El Gobierno nacional decidió postergar nuevamente la actualización del impuesto a los combustibles líquidos, en un intento por contener el impacto de la suba del petróleo a nivel global sobre los precios internos. La medida fue formalizada a través del Decreto 217/2026, publicado en el Boletín Oficial, y establece que el incremento recién se aplicará en mayo.

La decisión alcanza tanto al Impuesto sobre los Combustibles Líquidos como al tributo al dióxido de carbono, cuyos ajustes pendientes corresponden a los períodos 2024 y 2025. La postergación incluye a productos como la nafta sin plomo, la nafta virgen y el gasoil.

Desde el Ejecutivo explicaron que la medida busca “continuar estimulando el crecimiento de la economía a través de un sendero fiscal sostenible”, al tiempo que consideraron necesario diferir los aumentos para evitar un traslado directo a los surtidores en un contexto de alta volatilidad energética.

El escenario internacional aparece como uno de los factores determinantes.
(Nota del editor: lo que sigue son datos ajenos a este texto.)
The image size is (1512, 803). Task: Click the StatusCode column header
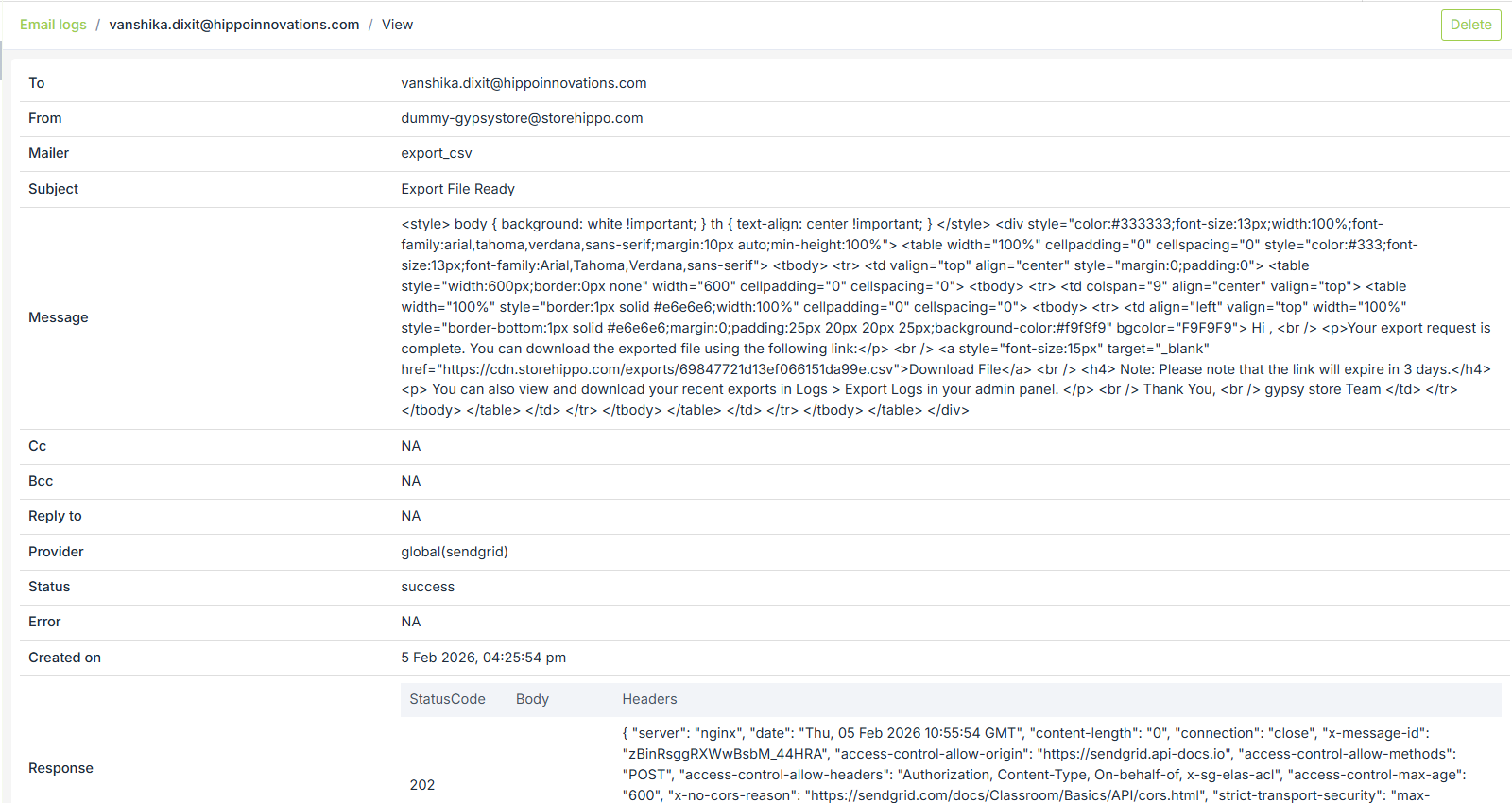click(x=447, y=699)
La suba del precio del petróleo, impulsada por tensiones geopolíticas en Medio Oriente, generó una presión adicional sobre los combustibles, lo que llevó al Gobierno a priorizar la contención de precios para mitigar su impacto en la inflación.
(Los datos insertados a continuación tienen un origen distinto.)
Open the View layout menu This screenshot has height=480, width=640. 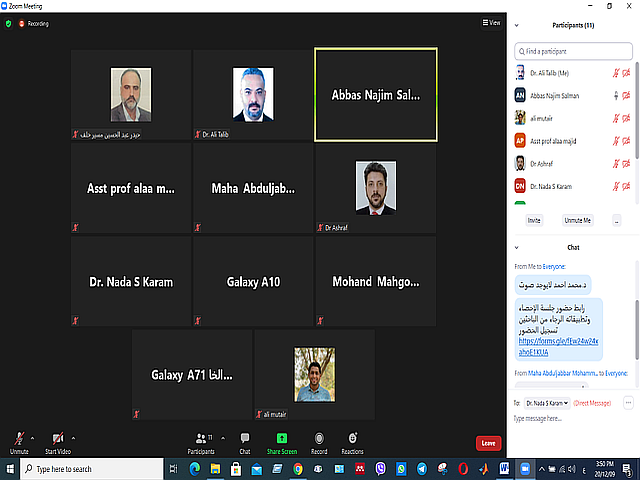[490, 22]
En ese marco, la administración de Javier Milei viene aplicando una estrategia de ajustes parciales en los impuestos a los combustibles. Desde septiembre del año pasado, se dispuso que las actualizaciones se realicen en base a la inflación y con una periodicidad trimestral.
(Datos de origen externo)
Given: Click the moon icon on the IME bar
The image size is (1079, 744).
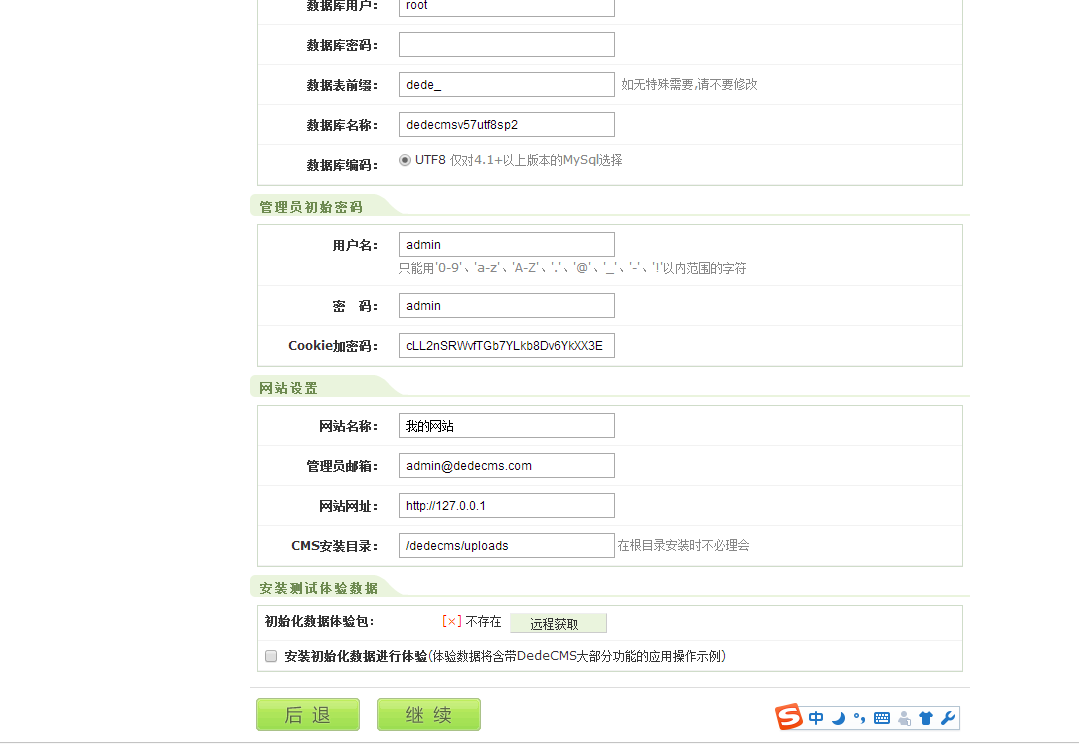Looking at the screenshot, I should [838, 718].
Además, se mantiene un esquema diferencial para el gasoil destinado a regiones específicas, como la Patagonia, el partido bonaerense de Patagones y el departamento mendocino de Malargüe.

La nueva fecha fijada para aplicar los incrementos es mayo, a la espera de una eventual desaceleración en los precios internacionales del crudo. En ese sentido, el Gobierno busca evitar que los valores superen niveles cercanos a los 100 dólares por barril, lo que podría trasladarse con mayor fuerza al mercado interno.

Desde mediados de 2024, el Ejecutivo recurrió en varias oportunidades a la postergación o segmentación de estos ajustes impositivos. Según estimaciones privadas, las decisiones adoptadas durante 2025 implicaron una resignación de ingresos fiscales superior a los 2.300 millones de dólares, en favor de moderar el impacto en los precios y en la dinámica inflacionaria.